En este punto, no hay manera de que este embargo/bloqueo no nos obligue a tal toma de posición que afecta todos los campos del pensamiento y la vida; en especial porque depende (para su promulgación y sostenimiento a través de continuas reformulaciones) de la enorme desmesura que existe entre la nación más poderosa en toda la historia humana y una isla subdesarrollada, con una economía débil. A partir de aquí debe ser visto con otra luz si las autoridades de la Isla cometieron (o cometen) los errores que hayan podido ser en la administración de su pequeña economía porque lo que el gesto ético obliga a no callar es que esto ha ocurrido debajo de una de las presiones desintegradoras más violentas que ningún país haya sufrido jamás. En cuanto al llamado Movimiento de San Isidro, hay unos pocos segundos de una grabación hecha con teléfono celular en la que Luis Manuel Otero Alcántara (la principal figura líder) parece estar respondiendo alguna interpelación crítica que le acaba de hacer una mujer de edad mayor; aquí, en tono de respuesta, Otero, visiblemente disgustado, reprende a la mujer con una frase: «Por eso mereces comer perritos». Para quienes desconozcan Cuba, la escena habla de humildes paquetes de «perro caliente», lo cual no es solo lo que esta mujer pobre alcanza comprar, sino lo que en muchas ocasiones el Estado (cuya estructura económica es golpeada sin pausa por las arremetidas diversificadas que se tejen para conformar el embargo/bloqueo) consigue ofrecer a su población. El atractivo de la escena, un instante aislado en la ejecutoria del personaje, unos pocos segundos sin aparente significación, justamente está en que el intercambio hace transparente que «lo real» no trata de artistas oponiéndose a un decreto ministerial, ni de «derechos humanos», ni de educadas peticiones de «diálogo y comprensión», sino de la proyección de un actor político situado en la línea del retorno de Cuba al circuito del mismo capitalismo dependiente del que una vez salió.

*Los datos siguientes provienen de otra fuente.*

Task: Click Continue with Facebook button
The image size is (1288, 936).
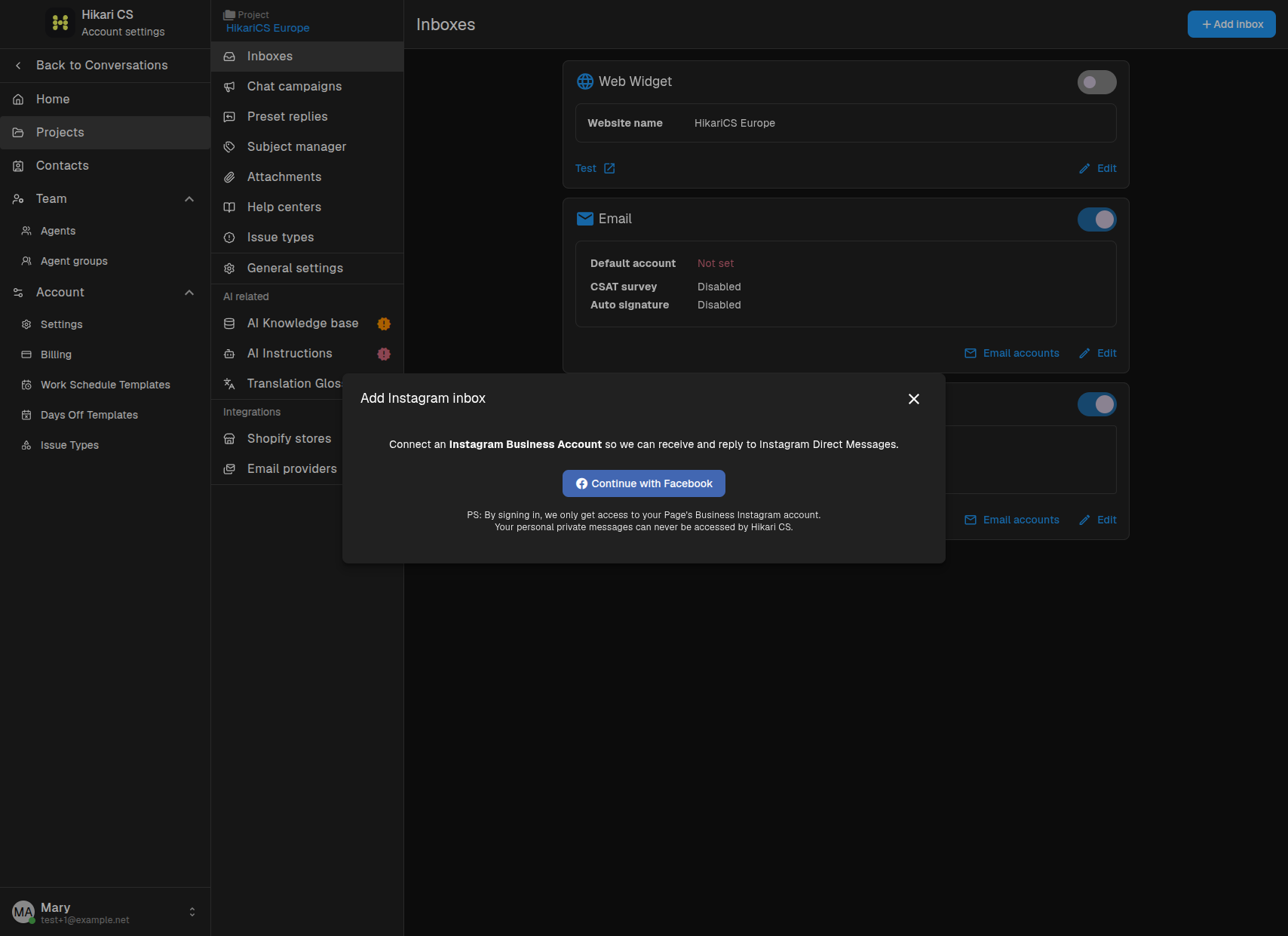Action: (x=644, y=483)
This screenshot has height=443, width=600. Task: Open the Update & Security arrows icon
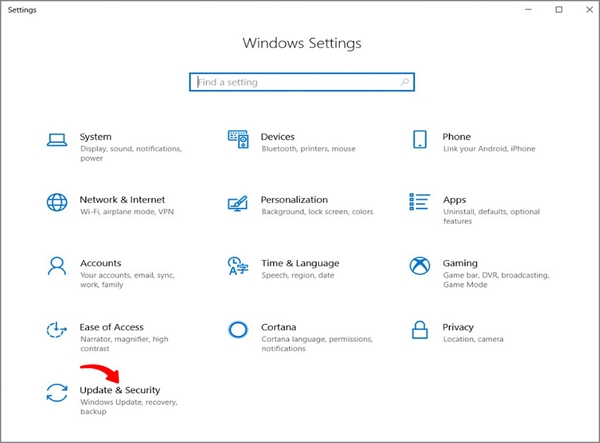[x=57, y=393]
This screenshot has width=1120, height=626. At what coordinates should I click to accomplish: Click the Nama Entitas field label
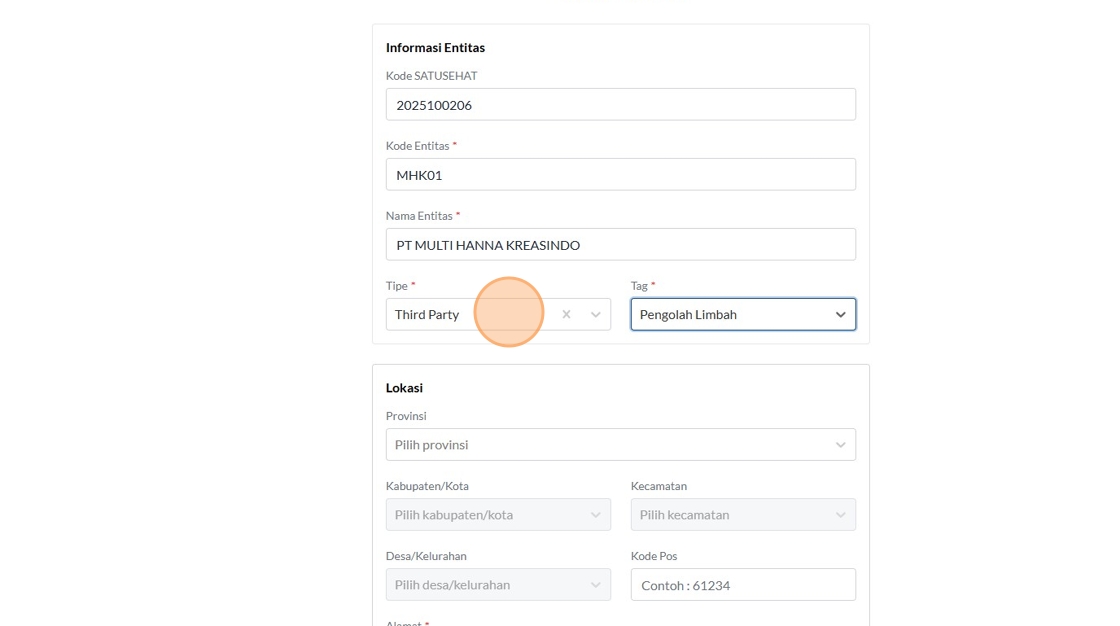420,216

Si el desaprovisionamiento en condiciones de hostilidad externa es doloroso, lo realmente terrible y deleznable es que Otero, con una vaciedad política total, hace dos cosas espantosas: se presenta a sí mismo como supuesto líder racial, pero le habla a una mujer también negra con el lenguaje de un autoritarismo y una ausencia de empatía que la memoria de esos sectores pobres registra como proveniente de los sujetos de esa hegemonía blanca que desde siempre los reprimió. Y, acaso peor aún, la respuesta lleva implícita la seguridad de que –sea cual sea el modelo de mundo post-socialista que Otero imagina para el país– sectores pobres como los que esa mujer representa (desde San Isidro hasta todas las zonas de pobreza) van a recibir algo mejor.

Por cierto que no se me escapa la facilidad con la cual aquí, en este exacto punto, es tentador introducir un comentario irónico y afirmar que, aunque sea, la persona pobre del mundo post-socialista va a comer mejor; pero entonces habría que sostener también la afirmación de que esta es una verdad universal para cualquier subdesarrollo del capitalismo global o (como he escuchado en numerosas ocasiones) unir dos realidades en alucinante combinación: sostener que el post-socialismo cubano va a estar lleno de posibilidades gracias al alto nivel de instrucción y cultura que hay en la población (¡cosa que se debe a la propia Revolución que es negada!) e identificar y traducir esta población educada con una enorme reserva potencial de obreros, técnicos, empleados de servicio y profesionales de todo tipo al servicio del tipo de transformación del país que se produzca cuando suceda el encuentro final con el gran capital (que es muy difícil que no sea muy mayoritariamente estadounidense).

Este sueño entreguista, incapaz de percibir la violencia de la pobreza que el capital genera en zonas de subdesarrollo, es portador de un debate sobre pasado-presente y reduce al sujeto popular al nivel de si come o no algo mejor que ese «perrito», sin alcanzar a ver, interpretar o colocar en sus estructuras de análisis aquellas garantías que –para el desarrollo de la persona humana– el Estado socialista de un país pobre ofrece a sus poblaciones en las esferas de la Salud y la Educación (ambas gratuitas y universales), la protección laboral y la seguridad de nunca ser obligado a dejar la vivienda que se habita por causas económicas.